§ Assignment
The answer is every line of the records that holds the word "each", copied in full.

§ Records for processing
=== Begin Enclosure ===
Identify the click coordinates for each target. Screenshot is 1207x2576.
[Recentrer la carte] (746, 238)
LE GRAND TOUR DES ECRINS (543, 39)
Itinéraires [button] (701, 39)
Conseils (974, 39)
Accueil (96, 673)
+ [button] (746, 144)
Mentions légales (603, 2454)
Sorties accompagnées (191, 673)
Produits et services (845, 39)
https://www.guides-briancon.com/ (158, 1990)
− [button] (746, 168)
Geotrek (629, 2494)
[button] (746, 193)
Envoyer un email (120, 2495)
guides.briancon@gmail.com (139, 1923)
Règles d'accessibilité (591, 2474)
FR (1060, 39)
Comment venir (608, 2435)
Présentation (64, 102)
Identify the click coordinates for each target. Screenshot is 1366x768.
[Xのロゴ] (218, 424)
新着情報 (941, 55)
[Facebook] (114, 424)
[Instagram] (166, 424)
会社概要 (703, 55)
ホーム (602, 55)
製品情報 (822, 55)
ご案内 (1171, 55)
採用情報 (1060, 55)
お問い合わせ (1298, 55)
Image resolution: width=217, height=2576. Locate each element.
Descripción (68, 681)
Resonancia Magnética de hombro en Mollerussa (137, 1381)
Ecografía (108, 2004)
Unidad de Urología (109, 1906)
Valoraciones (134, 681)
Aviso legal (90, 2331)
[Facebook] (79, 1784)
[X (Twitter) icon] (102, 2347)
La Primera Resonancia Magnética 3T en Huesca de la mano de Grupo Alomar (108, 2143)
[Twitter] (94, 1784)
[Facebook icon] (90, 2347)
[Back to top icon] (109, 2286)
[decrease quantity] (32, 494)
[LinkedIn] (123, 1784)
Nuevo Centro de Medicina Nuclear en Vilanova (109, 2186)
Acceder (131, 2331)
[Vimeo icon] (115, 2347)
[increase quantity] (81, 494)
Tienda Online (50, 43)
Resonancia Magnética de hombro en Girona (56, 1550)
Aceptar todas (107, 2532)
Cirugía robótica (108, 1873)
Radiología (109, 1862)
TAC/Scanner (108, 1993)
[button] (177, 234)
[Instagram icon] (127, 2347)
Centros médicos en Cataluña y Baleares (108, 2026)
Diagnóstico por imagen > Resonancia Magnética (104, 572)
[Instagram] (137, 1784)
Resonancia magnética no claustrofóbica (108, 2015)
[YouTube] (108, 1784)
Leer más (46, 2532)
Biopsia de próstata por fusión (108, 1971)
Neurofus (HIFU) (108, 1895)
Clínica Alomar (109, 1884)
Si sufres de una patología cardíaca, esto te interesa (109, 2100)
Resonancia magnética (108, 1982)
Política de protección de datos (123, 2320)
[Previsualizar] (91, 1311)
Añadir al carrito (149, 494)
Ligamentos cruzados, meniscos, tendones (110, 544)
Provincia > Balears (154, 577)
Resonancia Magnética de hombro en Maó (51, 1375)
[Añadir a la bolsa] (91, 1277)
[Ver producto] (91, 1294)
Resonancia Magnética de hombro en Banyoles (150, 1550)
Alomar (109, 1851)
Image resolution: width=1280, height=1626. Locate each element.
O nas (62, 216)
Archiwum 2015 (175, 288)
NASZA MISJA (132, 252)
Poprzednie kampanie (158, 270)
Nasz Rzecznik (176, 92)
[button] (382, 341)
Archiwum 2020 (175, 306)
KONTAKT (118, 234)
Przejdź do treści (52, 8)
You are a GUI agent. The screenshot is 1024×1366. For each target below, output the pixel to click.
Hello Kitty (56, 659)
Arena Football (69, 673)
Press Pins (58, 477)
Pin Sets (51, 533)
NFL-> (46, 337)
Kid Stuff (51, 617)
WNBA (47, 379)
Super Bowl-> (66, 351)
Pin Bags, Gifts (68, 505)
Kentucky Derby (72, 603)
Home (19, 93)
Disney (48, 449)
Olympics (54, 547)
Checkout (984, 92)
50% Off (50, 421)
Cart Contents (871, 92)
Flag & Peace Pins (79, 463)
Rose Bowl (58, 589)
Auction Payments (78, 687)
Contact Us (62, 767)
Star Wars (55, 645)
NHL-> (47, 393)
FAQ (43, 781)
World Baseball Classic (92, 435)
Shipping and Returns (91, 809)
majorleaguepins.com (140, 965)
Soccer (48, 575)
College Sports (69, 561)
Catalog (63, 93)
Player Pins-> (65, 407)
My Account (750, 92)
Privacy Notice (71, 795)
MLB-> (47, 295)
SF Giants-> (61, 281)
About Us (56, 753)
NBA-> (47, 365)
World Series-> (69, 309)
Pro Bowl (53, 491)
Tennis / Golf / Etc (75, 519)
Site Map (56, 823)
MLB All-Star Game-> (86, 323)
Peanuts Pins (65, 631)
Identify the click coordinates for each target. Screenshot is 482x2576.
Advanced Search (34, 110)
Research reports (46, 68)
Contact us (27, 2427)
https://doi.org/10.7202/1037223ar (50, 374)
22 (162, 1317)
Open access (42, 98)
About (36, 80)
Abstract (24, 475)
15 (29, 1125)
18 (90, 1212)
=== End Enclosure ===
§ Output for this task
Identify the click coordinates for each target. Screenshot is 1207x2576.
Identify the click coordinates for each target. Screenshot is 1366x768.
Image resolution: width=217, height=2576. Locate each element.
Image resolution: width=1280, height=1626. Locate each element.
You are a GUI agent. The screenshot is 1024×1366. For each target below, output the pixel to click.
Identify the click coordinates for each target. Screenshot is 482x2576.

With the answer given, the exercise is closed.